#### Records for this exercise ####
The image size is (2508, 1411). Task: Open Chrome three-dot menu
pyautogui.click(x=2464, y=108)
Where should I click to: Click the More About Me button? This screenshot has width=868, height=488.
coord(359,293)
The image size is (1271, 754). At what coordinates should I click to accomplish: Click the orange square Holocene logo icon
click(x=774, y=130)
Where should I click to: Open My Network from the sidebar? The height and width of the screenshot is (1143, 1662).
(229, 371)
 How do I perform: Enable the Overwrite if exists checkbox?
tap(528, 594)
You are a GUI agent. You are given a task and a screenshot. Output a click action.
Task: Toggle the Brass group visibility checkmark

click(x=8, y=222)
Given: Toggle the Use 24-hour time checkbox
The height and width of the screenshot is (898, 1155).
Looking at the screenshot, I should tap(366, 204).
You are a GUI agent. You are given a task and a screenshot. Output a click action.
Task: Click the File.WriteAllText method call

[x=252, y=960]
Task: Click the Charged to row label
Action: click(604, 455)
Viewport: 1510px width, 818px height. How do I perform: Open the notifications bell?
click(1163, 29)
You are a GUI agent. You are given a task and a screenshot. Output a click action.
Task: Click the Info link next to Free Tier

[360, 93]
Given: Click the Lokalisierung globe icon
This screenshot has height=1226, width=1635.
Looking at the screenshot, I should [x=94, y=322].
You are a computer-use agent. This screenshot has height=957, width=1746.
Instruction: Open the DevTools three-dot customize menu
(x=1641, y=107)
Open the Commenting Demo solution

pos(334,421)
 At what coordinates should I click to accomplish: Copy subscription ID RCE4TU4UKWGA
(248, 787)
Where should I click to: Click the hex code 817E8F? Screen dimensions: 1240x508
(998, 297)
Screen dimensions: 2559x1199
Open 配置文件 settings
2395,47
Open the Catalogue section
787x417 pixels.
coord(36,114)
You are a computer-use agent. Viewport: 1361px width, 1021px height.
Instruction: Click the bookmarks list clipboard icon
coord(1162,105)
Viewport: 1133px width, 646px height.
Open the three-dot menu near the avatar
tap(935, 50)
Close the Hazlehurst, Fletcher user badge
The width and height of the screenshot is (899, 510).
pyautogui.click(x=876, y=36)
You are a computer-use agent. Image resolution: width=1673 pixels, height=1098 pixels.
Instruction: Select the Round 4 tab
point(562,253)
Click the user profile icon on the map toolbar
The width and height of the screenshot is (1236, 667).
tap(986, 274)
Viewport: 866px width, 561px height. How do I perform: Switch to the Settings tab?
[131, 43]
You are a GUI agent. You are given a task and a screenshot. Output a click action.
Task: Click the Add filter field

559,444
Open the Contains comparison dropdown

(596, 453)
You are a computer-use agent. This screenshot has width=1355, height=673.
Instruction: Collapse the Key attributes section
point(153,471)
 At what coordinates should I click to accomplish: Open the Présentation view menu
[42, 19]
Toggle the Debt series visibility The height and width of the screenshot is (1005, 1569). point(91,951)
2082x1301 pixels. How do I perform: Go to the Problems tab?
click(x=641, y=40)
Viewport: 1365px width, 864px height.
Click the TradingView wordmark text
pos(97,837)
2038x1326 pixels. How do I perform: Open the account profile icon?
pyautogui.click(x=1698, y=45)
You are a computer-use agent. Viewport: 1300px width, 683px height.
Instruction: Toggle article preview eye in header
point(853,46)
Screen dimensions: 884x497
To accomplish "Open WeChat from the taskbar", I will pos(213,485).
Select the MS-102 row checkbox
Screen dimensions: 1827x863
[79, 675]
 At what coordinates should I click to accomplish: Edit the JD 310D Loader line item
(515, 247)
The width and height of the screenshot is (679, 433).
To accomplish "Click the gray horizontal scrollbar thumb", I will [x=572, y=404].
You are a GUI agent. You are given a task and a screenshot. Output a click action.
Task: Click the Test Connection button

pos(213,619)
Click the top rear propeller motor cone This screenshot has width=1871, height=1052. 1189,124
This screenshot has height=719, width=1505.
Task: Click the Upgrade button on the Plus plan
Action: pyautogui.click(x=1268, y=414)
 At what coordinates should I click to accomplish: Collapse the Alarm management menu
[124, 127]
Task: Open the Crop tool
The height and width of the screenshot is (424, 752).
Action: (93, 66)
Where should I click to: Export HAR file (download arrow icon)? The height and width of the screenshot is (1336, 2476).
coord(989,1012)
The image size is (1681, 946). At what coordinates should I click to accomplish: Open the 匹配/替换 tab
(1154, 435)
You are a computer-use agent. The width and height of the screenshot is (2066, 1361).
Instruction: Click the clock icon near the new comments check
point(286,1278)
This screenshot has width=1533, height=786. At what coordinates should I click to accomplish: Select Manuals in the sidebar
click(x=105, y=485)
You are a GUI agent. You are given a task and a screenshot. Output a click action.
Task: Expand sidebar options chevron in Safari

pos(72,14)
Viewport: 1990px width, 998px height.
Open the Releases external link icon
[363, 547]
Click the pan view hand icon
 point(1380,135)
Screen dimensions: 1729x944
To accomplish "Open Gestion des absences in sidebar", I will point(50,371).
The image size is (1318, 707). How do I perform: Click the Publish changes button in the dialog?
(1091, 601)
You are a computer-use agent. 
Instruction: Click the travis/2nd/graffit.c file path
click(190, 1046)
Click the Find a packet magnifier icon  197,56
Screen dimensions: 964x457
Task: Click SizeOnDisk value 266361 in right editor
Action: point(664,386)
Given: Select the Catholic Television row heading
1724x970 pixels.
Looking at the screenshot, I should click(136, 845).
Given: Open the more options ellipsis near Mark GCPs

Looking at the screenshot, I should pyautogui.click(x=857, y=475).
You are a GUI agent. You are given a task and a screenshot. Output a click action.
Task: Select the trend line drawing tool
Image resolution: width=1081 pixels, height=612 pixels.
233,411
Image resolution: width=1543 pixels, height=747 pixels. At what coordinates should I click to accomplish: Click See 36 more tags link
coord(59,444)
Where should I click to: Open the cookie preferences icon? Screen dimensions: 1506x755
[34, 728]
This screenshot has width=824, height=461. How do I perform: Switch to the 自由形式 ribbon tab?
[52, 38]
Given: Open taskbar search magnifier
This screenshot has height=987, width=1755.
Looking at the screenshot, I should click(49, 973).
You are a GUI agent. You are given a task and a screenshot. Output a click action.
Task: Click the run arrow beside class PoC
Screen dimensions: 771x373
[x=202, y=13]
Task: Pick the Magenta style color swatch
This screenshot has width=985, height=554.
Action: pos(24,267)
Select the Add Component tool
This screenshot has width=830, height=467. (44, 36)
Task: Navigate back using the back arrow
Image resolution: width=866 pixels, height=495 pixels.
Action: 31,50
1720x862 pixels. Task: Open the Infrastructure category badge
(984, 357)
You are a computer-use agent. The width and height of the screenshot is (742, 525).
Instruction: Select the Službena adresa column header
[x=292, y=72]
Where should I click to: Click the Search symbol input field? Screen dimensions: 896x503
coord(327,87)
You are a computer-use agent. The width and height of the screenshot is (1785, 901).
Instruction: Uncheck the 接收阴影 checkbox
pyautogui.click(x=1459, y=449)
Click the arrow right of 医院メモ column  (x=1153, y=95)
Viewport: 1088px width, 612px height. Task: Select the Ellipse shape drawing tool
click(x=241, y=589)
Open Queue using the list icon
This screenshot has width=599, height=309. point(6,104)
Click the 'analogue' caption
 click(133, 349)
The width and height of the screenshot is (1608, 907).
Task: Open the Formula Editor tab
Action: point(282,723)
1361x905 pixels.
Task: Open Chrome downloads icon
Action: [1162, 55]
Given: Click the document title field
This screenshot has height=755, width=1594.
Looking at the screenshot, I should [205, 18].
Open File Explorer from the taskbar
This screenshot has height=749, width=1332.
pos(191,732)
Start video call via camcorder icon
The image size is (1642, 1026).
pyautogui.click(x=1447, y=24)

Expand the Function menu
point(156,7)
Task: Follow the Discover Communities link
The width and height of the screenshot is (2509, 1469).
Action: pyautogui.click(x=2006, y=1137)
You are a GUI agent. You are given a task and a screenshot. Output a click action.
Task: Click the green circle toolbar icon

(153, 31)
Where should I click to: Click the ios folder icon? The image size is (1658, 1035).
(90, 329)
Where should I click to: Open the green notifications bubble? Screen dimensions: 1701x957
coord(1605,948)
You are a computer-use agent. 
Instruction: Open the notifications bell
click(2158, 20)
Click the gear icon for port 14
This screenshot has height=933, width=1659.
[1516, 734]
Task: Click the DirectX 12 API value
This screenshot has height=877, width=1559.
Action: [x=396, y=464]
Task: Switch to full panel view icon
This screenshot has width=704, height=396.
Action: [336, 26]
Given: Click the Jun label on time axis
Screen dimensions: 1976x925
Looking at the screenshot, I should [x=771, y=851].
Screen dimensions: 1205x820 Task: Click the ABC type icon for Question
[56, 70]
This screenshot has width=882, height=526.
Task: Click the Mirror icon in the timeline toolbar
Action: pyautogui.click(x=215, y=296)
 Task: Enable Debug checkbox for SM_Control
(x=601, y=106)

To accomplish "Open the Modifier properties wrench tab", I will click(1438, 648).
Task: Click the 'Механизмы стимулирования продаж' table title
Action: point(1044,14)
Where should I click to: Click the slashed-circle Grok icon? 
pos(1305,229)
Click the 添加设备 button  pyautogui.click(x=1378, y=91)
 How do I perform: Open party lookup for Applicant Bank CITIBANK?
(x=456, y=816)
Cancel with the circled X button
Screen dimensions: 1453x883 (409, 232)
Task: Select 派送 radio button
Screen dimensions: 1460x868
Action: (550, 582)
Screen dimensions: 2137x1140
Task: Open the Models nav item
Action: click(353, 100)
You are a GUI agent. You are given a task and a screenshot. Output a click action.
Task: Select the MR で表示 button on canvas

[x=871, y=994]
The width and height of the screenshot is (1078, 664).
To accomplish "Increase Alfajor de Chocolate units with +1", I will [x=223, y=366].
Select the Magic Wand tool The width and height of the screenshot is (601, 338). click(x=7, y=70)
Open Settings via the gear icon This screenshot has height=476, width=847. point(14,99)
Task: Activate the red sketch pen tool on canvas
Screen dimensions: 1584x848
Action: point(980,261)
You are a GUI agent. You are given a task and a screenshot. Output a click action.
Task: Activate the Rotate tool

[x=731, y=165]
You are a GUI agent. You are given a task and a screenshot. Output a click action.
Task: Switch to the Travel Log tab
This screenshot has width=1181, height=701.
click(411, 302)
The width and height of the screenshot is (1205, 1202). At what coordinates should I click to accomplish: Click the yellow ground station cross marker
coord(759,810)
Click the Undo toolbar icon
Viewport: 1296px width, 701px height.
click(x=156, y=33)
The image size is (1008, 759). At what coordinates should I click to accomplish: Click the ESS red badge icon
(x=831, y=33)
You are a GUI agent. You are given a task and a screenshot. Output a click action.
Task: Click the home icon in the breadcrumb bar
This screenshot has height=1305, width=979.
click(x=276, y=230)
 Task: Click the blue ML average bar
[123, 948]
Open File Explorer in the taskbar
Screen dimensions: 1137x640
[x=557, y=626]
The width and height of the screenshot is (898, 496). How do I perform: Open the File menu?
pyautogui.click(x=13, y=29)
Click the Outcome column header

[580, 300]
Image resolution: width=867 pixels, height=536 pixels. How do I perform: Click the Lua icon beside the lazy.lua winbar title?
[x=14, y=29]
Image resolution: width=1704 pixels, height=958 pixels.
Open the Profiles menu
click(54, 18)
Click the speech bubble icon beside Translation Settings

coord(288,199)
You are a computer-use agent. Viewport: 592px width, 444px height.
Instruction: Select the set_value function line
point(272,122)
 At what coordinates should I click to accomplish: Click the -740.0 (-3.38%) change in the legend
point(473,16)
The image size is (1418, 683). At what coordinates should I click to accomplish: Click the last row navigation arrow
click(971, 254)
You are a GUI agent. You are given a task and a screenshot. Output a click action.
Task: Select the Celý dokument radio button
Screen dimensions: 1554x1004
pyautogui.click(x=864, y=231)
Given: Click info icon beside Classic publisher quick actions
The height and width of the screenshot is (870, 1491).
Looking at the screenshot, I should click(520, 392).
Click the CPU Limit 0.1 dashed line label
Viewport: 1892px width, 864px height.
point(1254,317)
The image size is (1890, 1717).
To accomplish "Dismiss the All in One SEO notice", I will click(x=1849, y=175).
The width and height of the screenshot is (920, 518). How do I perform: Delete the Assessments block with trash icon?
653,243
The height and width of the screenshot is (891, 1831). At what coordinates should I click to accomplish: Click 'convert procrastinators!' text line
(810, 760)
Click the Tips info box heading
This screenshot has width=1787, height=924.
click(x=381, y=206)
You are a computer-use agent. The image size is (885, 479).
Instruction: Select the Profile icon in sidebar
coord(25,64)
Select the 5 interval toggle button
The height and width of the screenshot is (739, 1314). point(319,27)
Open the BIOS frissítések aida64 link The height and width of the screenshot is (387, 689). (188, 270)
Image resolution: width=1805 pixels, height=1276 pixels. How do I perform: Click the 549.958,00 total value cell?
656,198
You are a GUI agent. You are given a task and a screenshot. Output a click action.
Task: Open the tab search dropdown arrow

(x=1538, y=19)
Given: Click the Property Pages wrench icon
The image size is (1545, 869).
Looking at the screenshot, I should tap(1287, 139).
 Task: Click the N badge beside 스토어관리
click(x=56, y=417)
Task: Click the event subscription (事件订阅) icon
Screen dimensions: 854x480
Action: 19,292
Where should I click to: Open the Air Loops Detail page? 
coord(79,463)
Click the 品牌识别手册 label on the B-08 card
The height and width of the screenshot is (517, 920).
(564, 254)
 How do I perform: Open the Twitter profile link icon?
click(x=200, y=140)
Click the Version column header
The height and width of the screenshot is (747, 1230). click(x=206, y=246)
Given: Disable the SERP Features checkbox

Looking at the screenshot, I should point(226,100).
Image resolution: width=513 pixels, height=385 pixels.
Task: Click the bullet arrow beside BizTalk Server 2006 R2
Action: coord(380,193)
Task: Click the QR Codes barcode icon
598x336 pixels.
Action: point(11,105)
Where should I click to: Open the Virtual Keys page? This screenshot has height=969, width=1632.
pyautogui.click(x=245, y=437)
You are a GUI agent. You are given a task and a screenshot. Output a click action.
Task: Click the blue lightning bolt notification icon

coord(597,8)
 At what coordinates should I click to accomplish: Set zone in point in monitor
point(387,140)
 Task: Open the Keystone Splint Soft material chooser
####
Problem requirements :: Would you print exactly and only the lines of the material above that run from the line with "Viewport: 1088px width, 612px" through the line with "Given: Click the Jun label on time axis", both included?

Output below ::
Viewport: 1088px width, 612px height. Task: Select the Ellipse shape drawing tool
click(x=241, y=589)
Open Queue using the list icon
This screenshot has width=599, height=309. point(6,104)
Click the 'analogue' caption
 click(133, 349)
The width and height of the screenshot is (1608, 907).
Task: Open the Formula Editor tab
Action: point(282,723)
1361x905 pixels.
Task: Open Chrome downloads icon
Action: [1162, 55]
Given: Click the document title field
This screenshot has height=755, width=1594.
Looking at the screenshot, I should [205, 18].
Open File Explorer from the taskbar
This screenshot has height=749, width=1332.
pos(191,732)
Start video call via camcorder icon
The image size is (1642, 1026).
pyautogui.click(x=1447, y=24)

Expand the Function menu
point(156,7)
Task: Follow the Discover Communities link
The width and height of the screenshot is (2509, 1469).
Action: pyautogui.click(x=2006, y=1137)
You are a GUI agent. You are given a task and a screenshot. Output a click action.
Task: Click the green circle toolbar icon

(153, 31)
Where should I click to: Click the ios folder icon? The image size is (1658, 1035).
(90, 329)
Where should I click to: Open the green notifications bubble? Screen dimensions: 1701x957
coord(1605,948)
You are a computer-use agent. 
Instruction: Open the notifications bell
click(2158, 20)
Click the gear icon for port 14
This screenshot has height=933, width=1659.
[1516, 734]
Task: Click the DirectX 12 API value
This screenshot has height=877, width=1559.
Action: [x=396, y=464]
Task: Switch to full panel view icon
This screenshot has width=704, height=396.
Action: [336, 26]
Given: Click the Jun label on time axis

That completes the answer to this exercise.